The problem is not so much the Islamists, who can offer very little to anyone save the illusion that time can be stopped. The problem is with a large swathe of the intellectual and political elite of Western societies. Some of them have linked to the Islamists for the simple reason that they anti-American and anti-Western. The far greater number have swallowed so deeply the notion of Western guilt that they are incapable of standing up for the very principles that allow them to work, think and write.
The Rushdie case showed this clearly; the cartoon farce showed it again. Every newspaper in the Western world should have reprinted those cartoons the moment (months after their initial publication) the Danish flags started burning. The fact that they didn't was an implicit encouragement to use the same tactics again.
For people who lack conviction, those that have little else are terrifying.
Has anyone of you actually read the book. I did, or rather half did. Despite my dislike for Rushdie as personality the book is half-incomprehensible and half mystically provoking. Why Khomeini chose him as the target I can not comprehend.
I am not reprinting the cartoons would have been the right thing to do. Not because I think the reaction of some Muslims was justified, but simply because I don't think all newspaper editors would have necessarily thought the cartoons worth republishing. Especially for the purpose of "showing" the over-reactionary Muslims that their flag burning is not intimidating or effective as a way of protest.
Reprinting them would have meant joining in the childish game of both the reactionary Muslims and the Danish newspaper. I think this might have been what some politicians thought as well. I don't think any politician would let an "over-riding guilt complex" control their entire political career.

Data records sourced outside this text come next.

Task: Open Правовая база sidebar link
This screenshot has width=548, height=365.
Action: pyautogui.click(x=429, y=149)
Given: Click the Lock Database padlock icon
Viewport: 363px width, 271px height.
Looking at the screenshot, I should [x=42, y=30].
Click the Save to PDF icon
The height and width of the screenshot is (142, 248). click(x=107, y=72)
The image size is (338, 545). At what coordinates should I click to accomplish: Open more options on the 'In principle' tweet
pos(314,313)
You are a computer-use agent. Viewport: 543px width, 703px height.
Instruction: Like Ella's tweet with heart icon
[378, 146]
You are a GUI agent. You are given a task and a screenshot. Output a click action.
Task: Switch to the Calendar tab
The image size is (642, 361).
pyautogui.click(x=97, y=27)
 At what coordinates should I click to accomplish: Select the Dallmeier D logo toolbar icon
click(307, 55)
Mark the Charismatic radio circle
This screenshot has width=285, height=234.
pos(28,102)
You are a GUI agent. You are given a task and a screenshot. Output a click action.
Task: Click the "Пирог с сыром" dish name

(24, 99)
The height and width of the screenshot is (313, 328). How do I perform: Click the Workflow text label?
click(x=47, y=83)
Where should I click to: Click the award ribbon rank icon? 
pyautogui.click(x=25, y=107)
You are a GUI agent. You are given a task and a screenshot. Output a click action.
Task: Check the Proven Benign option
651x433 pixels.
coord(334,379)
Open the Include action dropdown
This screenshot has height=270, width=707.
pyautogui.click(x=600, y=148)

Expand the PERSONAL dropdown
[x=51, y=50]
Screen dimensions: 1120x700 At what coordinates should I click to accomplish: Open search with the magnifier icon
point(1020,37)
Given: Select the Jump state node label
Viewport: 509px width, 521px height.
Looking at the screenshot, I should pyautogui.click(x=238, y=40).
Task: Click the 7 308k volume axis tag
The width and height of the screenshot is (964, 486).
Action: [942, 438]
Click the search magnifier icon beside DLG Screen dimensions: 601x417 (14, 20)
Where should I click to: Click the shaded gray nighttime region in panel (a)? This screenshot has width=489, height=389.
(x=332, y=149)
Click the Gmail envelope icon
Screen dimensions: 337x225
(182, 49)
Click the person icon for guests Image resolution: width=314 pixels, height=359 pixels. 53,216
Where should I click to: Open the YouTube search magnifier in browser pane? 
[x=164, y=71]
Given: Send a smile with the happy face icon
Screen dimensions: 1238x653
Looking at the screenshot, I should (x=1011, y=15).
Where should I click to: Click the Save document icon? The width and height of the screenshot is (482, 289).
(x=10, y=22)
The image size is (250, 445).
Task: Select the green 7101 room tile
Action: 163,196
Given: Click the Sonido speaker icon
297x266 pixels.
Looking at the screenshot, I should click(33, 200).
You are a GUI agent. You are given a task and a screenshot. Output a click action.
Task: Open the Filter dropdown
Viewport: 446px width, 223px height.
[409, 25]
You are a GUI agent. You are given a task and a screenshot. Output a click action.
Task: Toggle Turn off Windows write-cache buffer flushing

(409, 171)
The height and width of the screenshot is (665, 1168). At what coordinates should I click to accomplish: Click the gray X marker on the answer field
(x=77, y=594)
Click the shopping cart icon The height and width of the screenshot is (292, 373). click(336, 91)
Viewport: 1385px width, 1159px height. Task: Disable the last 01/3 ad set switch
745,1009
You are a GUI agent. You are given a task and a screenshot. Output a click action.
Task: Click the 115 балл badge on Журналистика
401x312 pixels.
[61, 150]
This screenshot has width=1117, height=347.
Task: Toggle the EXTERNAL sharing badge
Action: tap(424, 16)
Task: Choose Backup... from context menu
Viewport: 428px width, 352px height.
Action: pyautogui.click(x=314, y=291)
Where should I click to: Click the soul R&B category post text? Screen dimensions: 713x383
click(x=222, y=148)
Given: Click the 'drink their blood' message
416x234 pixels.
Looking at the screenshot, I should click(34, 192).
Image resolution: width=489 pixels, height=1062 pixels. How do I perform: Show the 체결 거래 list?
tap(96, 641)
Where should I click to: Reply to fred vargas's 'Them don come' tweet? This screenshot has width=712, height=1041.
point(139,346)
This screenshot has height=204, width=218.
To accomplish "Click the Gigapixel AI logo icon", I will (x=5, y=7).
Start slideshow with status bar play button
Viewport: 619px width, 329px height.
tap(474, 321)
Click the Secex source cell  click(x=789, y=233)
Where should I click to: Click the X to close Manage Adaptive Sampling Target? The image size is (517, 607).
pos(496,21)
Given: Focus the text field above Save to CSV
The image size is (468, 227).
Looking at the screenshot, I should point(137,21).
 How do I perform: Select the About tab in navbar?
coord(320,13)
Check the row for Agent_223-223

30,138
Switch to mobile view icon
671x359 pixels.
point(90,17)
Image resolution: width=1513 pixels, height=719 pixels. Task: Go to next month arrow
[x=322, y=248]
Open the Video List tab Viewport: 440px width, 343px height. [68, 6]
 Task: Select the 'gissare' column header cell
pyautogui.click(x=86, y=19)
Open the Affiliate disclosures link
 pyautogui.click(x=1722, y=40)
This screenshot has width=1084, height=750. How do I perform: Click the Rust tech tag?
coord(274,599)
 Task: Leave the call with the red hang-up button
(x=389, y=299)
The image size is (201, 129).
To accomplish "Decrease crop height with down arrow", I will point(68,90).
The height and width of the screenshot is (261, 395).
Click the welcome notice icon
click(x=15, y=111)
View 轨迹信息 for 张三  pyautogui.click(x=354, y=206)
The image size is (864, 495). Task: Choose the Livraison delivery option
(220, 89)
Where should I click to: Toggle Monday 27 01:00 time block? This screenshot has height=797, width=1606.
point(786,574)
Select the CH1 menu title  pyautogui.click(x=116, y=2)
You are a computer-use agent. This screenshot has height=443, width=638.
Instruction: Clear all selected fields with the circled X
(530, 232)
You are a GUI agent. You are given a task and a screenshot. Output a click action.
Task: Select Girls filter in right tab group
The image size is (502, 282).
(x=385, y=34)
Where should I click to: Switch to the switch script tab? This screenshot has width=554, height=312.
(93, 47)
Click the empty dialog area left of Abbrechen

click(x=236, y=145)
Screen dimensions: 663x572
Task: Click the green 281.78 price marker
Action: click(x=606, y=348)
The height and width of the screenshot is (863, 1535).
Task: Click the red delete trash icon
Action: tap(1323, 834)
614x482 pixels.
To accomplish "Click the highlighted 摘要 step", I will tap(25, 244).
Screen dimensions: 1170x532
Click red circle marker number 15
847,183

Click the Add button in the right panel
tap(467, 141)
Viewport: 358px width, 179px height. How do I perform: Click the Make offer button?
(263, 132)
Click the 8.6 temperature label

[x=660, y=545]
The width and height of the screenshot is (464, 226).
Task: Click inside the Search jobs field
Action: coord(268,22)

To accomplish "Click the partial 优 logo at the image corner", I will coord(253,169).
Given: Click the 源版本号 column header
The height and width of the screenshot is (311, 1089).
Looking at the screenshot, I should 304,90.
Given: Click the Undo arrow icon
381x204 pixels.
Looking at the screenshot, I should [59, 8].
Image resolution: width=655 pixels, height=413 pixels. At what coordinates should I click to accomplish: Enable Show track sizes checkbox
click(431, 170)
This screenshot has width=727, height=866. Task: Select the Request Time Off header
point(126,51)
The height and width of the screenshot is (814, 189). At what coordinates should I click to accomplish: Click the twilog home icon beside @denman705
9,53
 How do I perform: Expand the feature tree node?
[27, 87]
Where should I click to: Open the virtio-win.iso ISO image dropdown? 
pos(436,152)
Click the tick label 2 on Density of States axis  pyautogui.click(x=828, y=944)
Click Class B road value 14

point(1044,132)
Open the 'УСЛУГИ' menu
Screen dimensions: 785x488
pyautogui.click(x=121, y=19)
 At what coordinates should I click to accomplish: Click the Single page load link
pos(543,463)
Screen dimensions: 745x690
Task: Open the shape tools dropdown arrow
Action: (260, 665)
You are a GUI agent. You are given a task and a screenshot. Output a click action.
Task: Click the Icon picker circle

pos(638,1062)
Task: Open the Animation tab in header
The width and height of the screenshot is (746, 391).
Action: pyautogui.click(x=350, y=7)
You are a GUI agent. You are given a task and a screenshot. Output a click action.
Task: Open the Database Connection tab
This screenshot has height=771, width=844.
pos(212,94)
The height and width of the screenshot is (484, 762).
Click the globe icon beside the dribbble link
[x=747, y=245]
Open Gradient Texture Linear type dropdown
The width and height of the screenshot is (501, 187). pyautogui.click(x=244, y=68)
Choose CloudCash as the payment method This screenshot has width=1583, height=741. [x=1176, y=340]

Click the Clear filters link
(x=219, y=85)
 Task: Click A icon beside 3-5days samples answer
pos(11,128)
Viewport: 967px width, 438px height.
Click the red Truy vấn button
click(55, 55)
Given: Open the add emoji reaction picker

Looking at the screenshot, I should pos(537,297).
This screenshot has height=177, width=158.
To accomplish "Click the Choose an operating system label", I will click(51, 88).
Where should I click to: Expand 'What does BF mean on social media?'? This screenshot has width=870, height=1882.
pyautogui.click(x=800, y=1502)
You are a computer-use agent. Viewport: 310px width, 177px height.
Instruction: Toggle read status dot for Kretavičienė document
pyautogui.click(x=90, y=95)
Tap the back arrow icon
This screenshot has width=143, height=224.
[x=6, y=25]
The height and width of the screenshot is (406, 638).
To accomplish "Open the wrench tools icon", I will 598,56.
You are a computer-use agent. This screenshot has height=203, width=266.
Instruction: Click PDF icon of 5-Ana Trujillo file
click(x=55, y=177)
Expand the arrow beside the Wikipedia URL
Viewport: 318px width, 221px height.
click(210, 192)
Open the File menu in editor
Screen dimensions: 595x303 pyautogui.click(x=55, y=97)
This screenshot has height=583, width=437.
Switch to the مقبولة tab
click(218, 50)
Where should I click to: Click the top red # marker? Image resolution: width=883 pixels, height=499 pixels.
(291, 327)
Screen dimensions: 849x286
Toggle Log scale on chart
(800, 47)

And call me cynical, but I think what the Danish newspaper did was to precisely provoke a certain section of Muslims whom they knew would react in the disgraceful way they did. They were after another stereotyping story and the cartoons were perfect for that. Kept the newspapers going for months and it will do for years to come now. Luckily, Muslims are getting the idea and calming down. No better way to learn than by mistakes.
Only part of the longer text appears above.